Exercise task: Could you extend the passage below on covariance estimators, picking up right after its last sentence?

Existing covariance estimators based on penalized likelihood maximization are typically maximum a posteriori (MAP) estimates under some prior distribution of covariance, but these formulations are not well suited to specifying beliefs directly about elements of the correlation matrix. Perhaps the most similar method to ours is that of Bien and Tibshirani (2011), which allows informative priors on elements of the covariance matrix rather than the correlation matrix. Their method is not directly applicable to our setting, as our goal is to augment existing marginal variances with a suitable correlation structure. Other proposed MAP estimators include the graphical lasso (Friedman et al., 2008), which can be used to place an informative prior on the inverse covariance, and the method of Chi and Lange (2014), which penalizes covariance estimates that have very large or very small eigenvalues. An extreme example is given by Chaudhuri, Drton, and Richardson (2007), who provide a method for covariance estimation in the presence of known zeroes. Zhang and Zou (2012) propose a variant on penalized likelihood maximization that replaces the negative log-likelihood with a simpler loss function.

A related class of covariance estimators relies on shrinkage of an empirical covariance matrix towards a simpler estimator, typically trading some bias for lower mean squared error (Ledoit & Wolf, 2003, 2004, 2012). A strength of these methods is that as long as the empirical covariance matrix is positive semi-definite and the shrinkage target is positive definite, a linear combination of the two will naturally be positive definite. Applying a shrinkage method to the migration setting would be difficult, as the elements we would like to penalize do not define a positive definite shrinkage target.

Available data:
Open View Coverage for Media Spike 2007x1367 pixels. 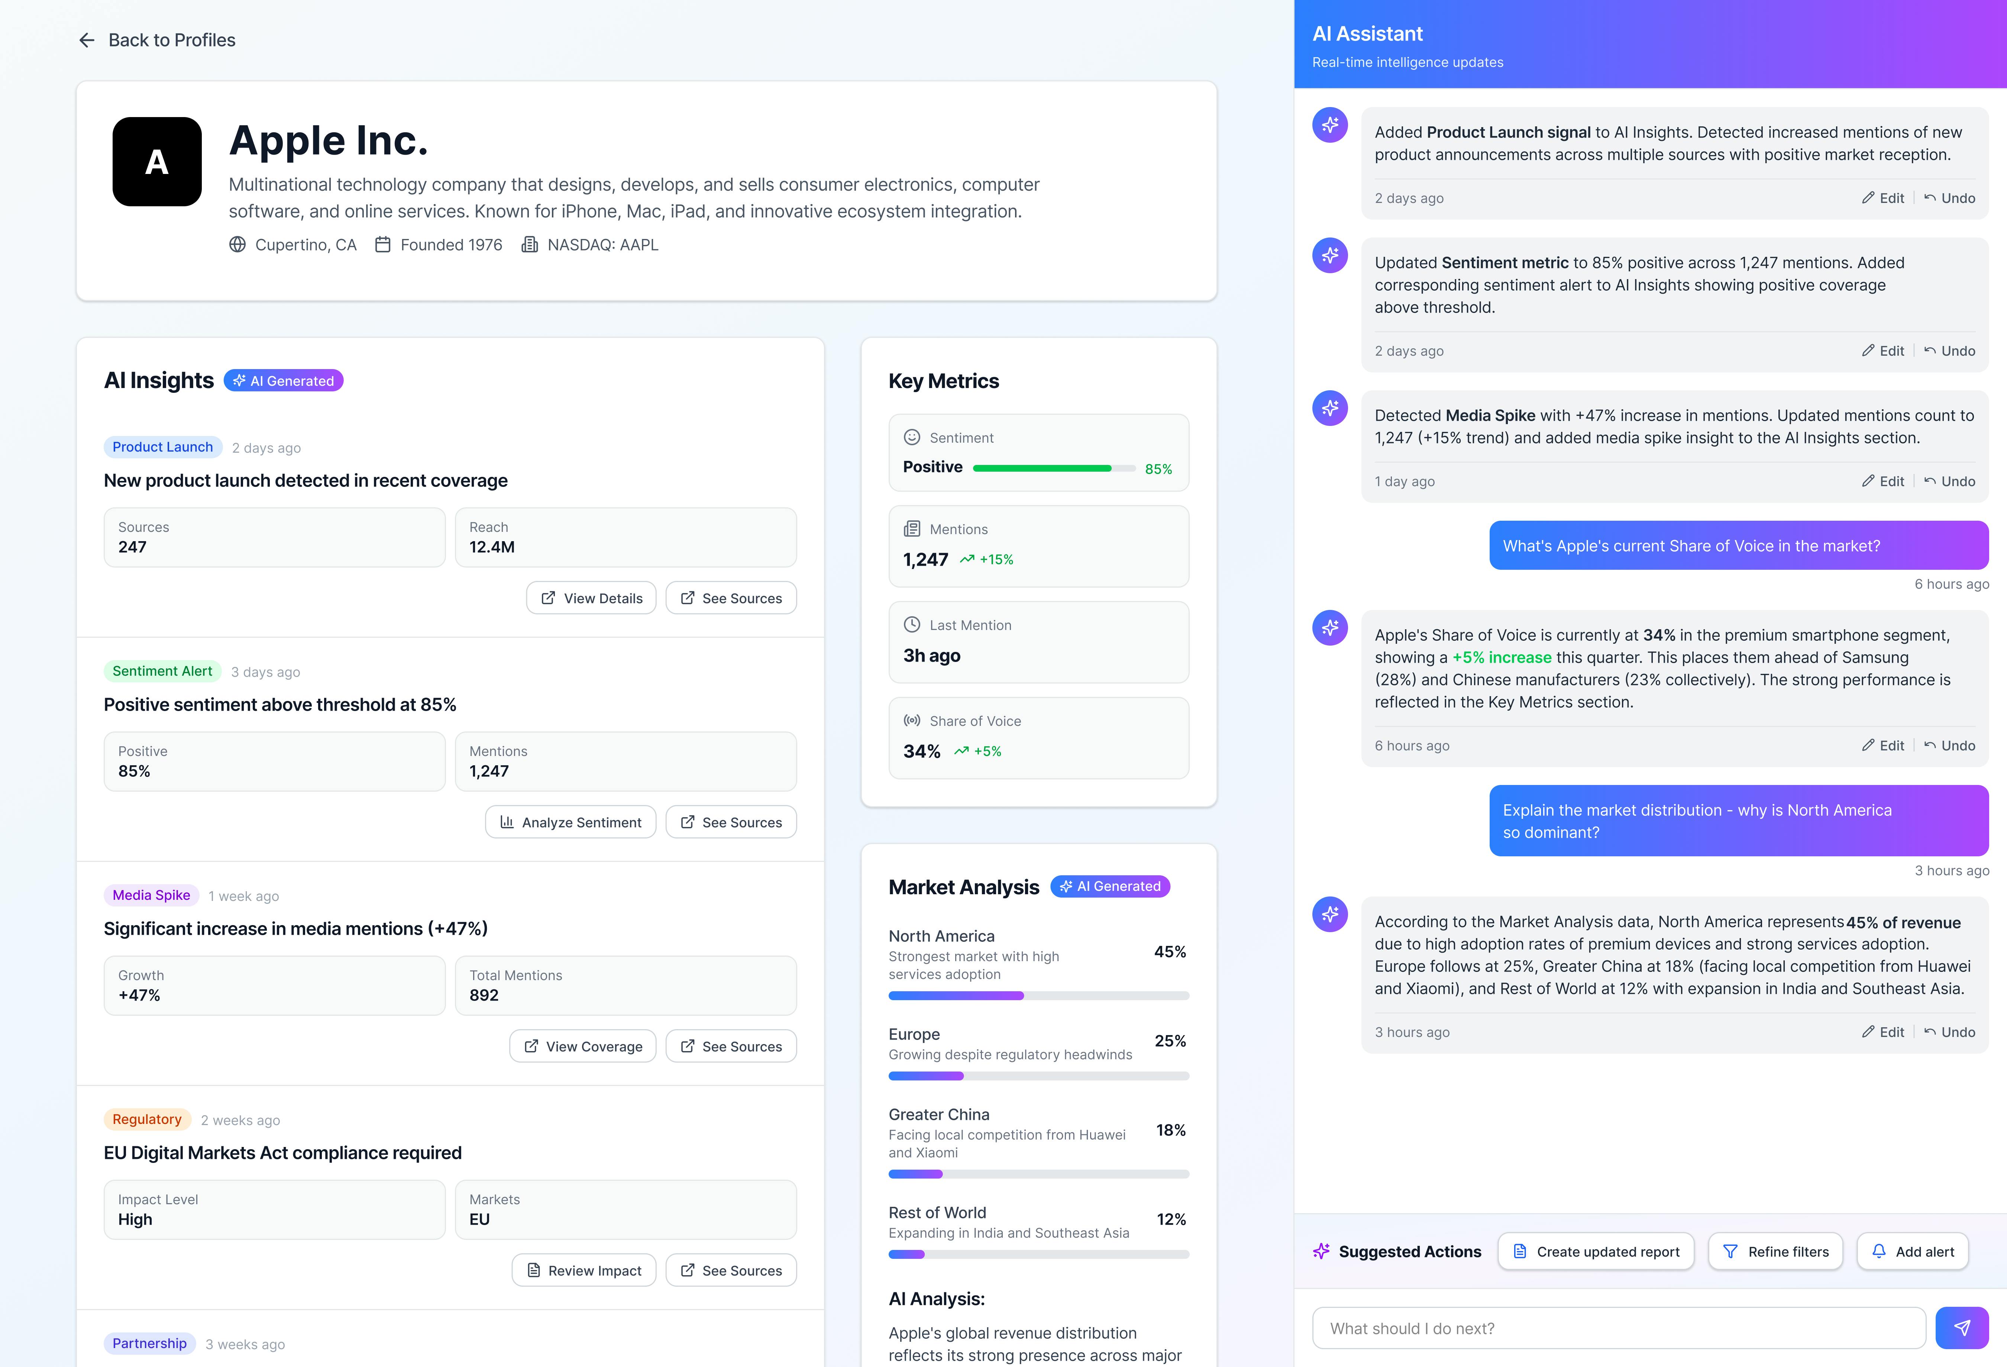pos(582,1046)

Task response:
A form of regularization that is straightforward to implement is applying thresholding directly to elements of a covariance or correlation matrix (Bickel & Levina, 2008a; El Karoui, 2008); these authors show that a hard-thresholded covariance matrix is consistent in operator norm. Generalized thresholding (Antoniadis & Fan, 2001), developed in the context of wavelet applications, provides a class of related regularized estimators. A key difficulty with such estimators is that care must be taken to ensure that the resulting estimator is positive definite. In some problems, this can be handled by selecting a thresholding constant from an appropriate range (Fan, Liao, & Mincheva, 2013). Unfortunately, such an approach is not easily adapted to our problem. The structure of the elements we wish to penalize is such that we can tolerate only a small amount of shrinkage of all penalized elements before our estimated correlation matrix loses positive definiteness.

One fully Bayesian treatment is proposed by Liechty, Liechty, and Muller (2004), who include substantive prior information by specifying clusters of correlations which they expect to be similar. This is unfortunately unsuitable to our setting, since geographical and cultural proximity can give rise to either positive or negative correlations. A. Huang and Wand (2013) describe a computationally attractive noninformative prior on covariances which does not easily extend to the informative priors we would like to include. Other fully Bayesian treatments are given by Barnard, McCulloch, and Meng (2000), who propose a prior on the correlation matrix that is either marginally or jointly uniform, and Leonard and Hsu (1992) and Deng and Tsui (2013), who propose Bayesian estimation of the logarithm of the covariance matrix, which is unfortunately hard to interpret.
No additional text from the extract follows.